A wider race in AI robotics

The Google DeepMind demo sits inside a broader push across academic and industry research labs. Researchers are exploring how large language models and vision language models can improve robot abilities. The source notes that the May program for the International Conference on Robotics and Automation listed almost two dozen papers involving the use of vision language models.

Investment is moving in the same direction. Several researchers involved with the Google project later left the company to found Physical Intelligence, which received an initial $70 million in funding. The company is working to combine large language models with real-world training so robots can develop more general problem-solving abilities.

Skild AI, founded by roboticists at Carnegie Mellon University, has a similar goal. This month it announced $300 million in funding. Those figures show that the race is not limited to research papers or controlled demonstrations. Startups are trying to turn advances in AI into more capable machines.
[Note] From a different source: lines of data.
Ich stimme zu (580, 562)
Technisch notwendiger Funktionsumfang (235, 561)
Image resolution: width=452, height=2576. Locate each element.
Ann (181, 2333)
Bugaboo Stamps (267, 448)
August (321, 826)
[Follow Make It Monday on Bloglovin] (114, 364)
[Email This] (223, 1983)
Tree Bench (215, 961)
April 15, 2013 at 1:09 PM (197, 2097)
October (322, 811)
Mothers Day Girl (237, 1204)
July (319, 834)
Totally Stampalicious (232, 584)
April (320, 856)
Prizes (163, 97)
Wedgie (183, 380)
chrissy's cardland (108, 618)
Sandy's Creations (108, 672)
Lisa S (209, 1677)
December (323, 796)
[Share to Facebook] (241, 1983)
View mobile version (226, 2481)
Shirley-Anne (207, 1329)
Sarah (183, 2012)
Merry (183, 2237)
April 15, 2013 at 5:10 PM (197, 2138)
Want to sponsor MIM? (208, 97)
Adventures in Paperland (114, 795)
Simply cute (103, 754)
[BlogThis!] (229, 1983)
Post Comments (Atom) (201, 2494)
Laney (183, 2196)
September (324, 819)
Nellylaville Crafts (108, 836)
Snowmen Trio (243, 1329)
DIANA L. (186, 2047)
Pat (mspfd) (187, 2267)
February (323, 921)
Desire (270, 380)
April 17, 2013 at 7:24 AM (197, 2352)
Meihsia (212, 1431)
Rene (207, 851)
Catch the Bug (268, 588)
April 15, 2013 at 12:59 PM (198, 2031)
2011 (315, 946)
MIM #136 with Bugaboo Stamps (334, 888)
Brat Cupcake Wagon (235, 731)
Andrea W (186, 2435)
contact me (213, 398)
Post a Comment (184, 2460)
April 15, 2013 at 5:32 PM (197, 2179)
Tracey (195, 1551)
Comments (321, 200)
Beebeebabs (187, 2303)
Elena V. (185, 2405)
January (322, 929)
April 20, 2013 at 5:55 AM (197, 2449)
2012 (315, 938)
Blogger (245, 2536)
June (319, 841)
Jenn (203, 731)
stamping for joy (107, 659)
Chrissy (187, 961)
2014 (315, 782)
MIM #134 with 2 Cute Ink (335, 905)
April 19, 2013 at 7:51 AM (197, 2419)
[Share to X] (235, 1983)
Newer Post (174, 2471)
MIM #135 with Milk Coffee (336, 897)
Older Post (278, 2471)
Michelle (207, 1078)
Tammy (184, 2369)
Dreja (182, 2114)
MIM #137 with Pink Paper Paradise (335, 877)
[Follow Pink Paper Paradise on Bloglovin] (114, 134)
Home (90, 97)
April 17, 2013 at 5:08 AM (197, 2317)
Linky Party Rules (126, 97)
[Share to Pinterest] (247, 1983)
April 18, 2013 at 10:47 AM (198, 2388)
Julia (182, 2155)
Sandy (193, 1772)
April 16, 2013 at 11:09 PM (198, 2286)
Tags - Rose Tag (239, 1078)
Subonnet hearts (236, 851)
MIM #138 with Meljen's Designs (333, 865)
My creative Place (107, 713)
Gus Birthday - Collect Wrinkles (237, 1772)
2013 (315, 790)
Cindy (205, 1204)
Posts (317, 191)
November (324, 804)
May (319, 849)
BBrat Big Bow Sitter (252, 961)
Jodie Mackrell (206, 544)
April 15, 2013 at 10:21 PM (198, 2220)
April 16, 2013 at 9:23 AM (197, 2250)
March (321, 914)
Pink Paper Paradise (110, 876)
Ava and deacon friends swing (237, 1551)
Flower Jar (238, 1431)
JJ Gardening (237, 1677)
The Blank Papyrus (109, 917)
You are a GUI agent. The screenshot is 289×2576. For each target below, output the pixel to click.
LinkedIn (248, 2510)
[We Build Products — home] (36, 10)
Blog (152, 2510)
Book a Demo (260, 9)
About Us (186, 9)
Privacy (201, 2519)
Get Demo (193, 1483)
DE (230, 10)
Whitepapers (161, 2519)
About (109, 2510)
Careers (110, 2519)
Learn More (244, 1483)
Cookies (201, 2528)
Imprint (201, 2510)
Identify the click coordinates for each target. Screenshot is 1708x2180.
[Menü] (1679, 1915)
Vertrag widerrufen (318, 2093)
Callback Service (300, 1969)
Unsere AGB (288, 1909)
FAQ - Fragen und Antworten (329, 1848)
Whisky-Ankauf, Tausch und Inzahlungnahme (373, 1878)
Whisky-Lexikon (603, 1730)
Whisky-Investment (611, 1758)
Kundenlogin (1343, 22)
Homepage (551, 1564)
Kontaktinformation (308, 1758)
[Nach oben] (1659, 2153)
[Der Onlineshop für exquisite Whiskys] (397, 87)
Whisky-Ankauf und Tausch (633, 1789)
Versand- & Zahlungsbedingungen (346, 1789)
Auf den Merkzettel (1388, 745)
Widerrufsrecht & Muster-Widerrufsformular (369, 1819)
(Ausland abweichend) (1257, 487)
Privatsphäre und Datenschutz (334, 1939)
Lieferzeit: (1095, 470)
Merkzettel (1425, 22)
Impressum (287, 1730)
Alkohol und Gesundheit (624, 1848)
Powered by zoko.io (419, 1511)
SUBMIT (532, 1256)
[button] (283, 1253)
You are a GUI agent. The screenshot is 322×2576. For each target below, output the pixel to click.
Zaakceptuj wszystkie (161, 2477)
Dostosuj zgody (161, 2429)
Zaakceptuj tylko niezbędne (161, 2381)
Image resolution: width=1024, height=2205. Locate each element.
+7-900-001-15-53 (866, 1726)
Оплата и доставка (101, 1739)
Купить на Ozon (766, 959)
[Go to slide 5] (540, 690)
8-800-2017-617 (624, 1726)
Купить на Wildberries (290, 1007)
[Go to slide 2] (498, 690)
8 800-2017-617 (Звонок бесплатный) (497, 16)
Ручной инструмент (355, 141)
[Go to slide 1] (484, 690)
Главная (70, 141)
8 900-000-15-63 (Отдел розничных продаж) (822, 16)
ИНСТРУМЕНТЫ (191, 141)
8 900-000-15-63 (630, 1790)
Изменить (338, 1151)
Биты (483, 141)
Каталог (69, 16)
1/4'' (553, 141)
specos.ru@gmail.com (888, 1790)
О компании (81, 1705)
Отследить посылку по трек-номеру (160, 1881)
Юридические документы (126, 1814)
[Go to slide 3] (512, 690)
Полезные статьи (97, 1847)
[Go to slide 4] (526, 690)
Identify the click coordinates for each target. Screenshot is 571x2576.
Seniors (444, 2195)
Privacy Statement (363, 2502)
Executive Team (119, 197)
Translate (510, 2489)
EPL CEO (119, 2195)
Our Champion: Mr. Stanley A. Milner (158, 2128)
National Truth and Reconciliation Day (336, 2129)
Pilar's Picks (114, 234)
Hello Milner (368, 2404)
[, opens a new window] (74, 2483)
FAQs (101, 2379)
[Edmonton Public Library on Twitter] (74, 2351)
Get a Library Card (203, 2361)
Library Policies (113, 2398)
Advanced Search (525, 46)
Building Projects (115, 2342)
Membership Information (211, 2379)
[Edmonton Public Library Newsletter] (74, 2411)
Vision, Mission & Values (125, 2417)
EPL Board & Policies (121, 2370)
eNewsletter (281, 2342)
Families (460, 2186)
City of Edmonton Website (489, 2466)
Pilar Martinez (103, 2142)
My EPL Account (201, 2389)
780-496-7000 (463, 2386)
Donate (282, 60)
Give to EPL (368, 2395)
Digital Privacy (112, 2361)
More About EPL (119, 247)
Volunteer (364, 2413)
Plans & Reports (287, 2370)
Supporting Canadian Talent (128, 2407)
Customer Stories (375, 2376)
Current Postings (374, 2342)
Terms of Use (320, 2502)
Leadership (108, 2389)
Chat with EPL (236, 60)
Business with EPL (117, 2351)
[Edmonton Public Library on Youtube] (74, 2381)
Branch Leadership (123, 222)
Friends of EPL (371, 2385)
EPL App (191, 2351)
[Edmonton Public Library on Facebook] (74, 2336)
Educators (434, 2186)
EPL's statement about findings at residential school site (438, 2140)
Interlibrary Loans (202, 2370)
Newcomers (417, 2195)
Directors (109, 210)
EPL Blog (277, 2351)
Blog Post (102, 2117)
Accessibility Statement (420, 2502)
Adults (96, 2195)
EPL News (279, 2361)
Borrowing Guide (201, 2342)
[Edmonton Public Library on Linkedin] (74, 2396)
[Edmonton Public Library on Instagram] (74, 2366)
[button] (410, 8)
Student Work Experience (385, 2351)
Demis Hassabis, CEO of Google DeepMind, had already pointed toward this direction when Gemini was introduced in December. He told WIRED that Gemini’s multimodal capabilities would likely unlock new robot abilities, and said researchers at the company were testing the model’s robotic potential. In May, Hassabis also showed an upgraded version of Gemini that could make sense of an office layout through a smartphone camera.

What comes next

The researchers say they plan to test the system on different kinds of robots. That step matters because a wheeled office helper is only one form factor. If the approach works more broadly, the same kind of model-based understanding could support other machines with different bodies and tasks.

They also suggest Gemini should be able to handle more complex questions. One example from the paper is “Do they have my favorite drink today?” from a user whose desk has many empty Coke cans. The point is not just recognizing a drink. It is connecting a personal pattern, a current request and the surrounding context.

That is why this project is larger than a single office robot. It shows how AI systems that understand language, video and images may give robots a more flexible interface with the world. The challenge now is to make that understanding dependable enough for everyday use beyond a polished demo.